Ainda pior será o passo
seguinte. Os empresários apoderam-se de um território no campo fora da cidade e
aí constroem estabelecimentos comerciais de grande porte com desérticos
estacionamentos de asfalto. O planejamento anárquico do comércio de varejo
atinge um estágio burlesco. Antigas e recentes áreas habitacionais são privadas
de seu comércio de vizinhança, e uma parte da população, a que não possui
automóvel, fica praticamente impedida de fazer compras. Ao mesmo tempo as lojas
do centro da cidade são esvaziadas pela concorrência dos grandes centros
comerciais fora da mesma. Algo que apressa ainda mais a demolição dos antigos
prédios.
Leigos, profissionais e
dirigentes em muitos países já reconheceram a necessidade de um enfoque
totalmente distinto de todas as questões de planejamento. De planos urbanos
passaram para planos regionais e planos de âmbito nacional. O objetivo só tem
sido parcialmente obtido. Numa sociedade que no seu mais íntimo só reconhece a
economia de empresa, as distintas partes têm enorme dificuldade de entender
situações e circunstâncias maiores. Por mais bem-intencionados e abrangentes
que sejam os planos, acabam sempre deturpados, postos sob o comando da
imediatista economia de empresa com suas ideias de lucro fácil e imediato.
Assim culmina a caótica
dissolução de cidade e campo e é substituída por vazias quadras comerciais com
vazios estacionamentos, ao mesmo tempo em que a área rural diminui e é poluída
por tempos imprevisíveis. Cada passo do caminho é anunciado como necessário a
uma economia racional, e cada prédio é caracterizado como arquitetura racional
até o ponto de perder sentido.
Trata-se
de uma escolha global
Será que os habitantes do nosso planeta irão
preferir a destruição a longo prazo ou a renovação de sua construção social?

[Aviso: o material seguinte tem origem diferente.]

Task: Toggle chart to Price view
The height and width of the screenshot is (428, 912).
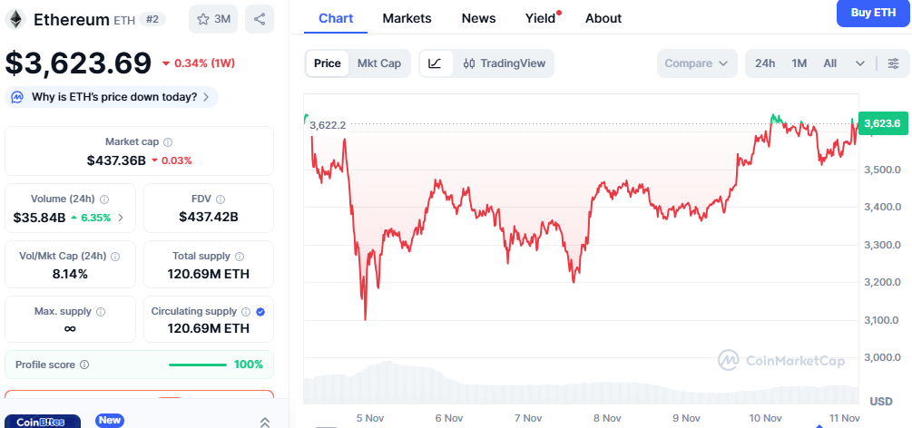Action: (x=328, y=63)
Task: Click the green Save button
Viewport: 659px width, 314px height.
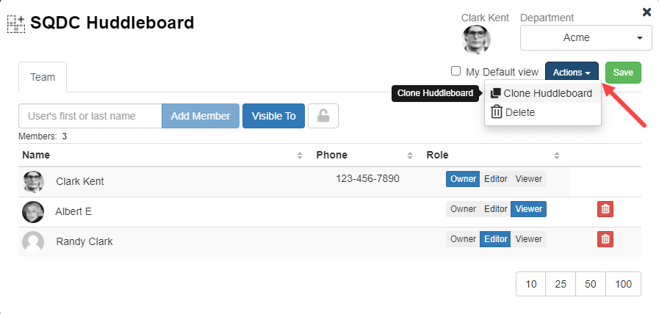Action: click(623, 73)
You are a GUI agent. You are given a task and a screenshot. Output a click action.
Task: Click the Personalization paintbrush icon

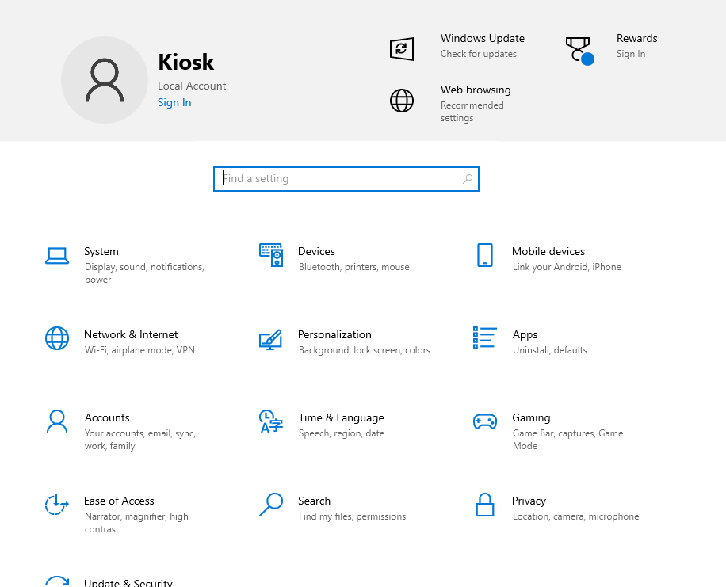[271, 339]
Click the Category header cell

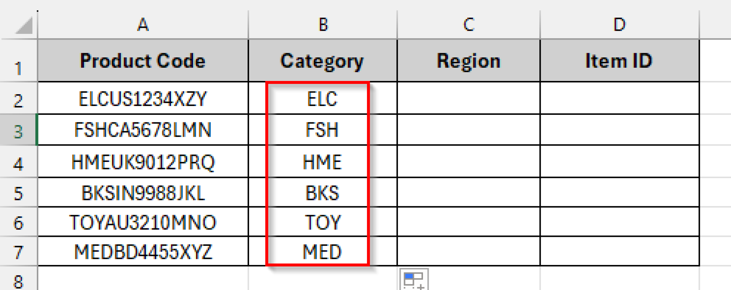tap(323, 61)
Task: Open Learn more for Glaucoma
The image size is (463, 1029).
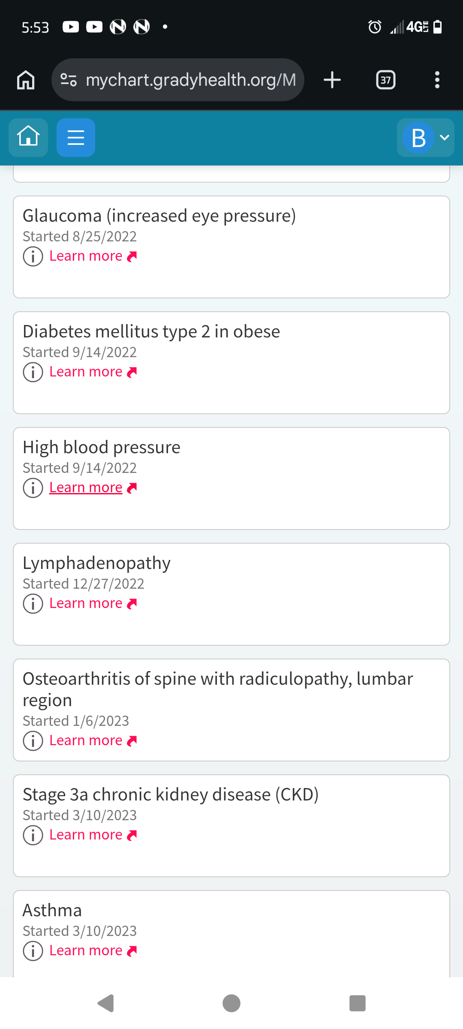Action: [x=93, y=256]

Para o povo em geral parece fácil escolher. A dissolução de cidade e campo é
uma necessidade histórica. Não podemos escolher ou cidade ou campo por não se tratarem
de coisas distintas. E a industrialização é necessária para desenvolver a vida
de quatro bilhões de pessoas.
O projeto de Marcel Breuer para Grand Central City em Nova York; c. 1967.
Escolhendo renovação
poderemos fazer de cidade e campo um dos maiores avanços da história da
humanidade, mas em países demais e em regiões demais a maioria dos
empreendedores e construtores tem seguido a estrada larga, onde a construção
social cresce por meio de suas partes. Iniciativas abrangentes são mais para
nivelar a estrada. Bem diante de nossos olhos avança uma dupla destruição por
sobre todos os assentamentos humanos, por sobre todas as áreas rurais e
naturais que possuímos.
O que fora cidade e o
que fora a sua mais próxima área rural é destruído pela super-utilização.
Aquilo que fora área rural um pouco mais longe da cidade é destruído por
subutilização. As cidades grandes ficam cada vez mais parecidas umas com as
outras em seus distintos países e com suas distintas origens: Nova York, São
Paulo, Tokyo, Sidney, Nova Delhi, Seul. Também cidades com planejamento mais
antigo são inseridas na mesma tendência: Londres, Paris, Estocolmo, Milão,
Cairo, México. Cidades nas quais os dirigentes dominam a política do uso do
solo não diferem muito: Leningrado, Moscou.
Nem mesmo sinais
evidentes de catástrofe têm levado a alguma decisão: só os mais pobres
permanecem em Nova York, o povo não consegue mais andar nas ruas de Tóquio.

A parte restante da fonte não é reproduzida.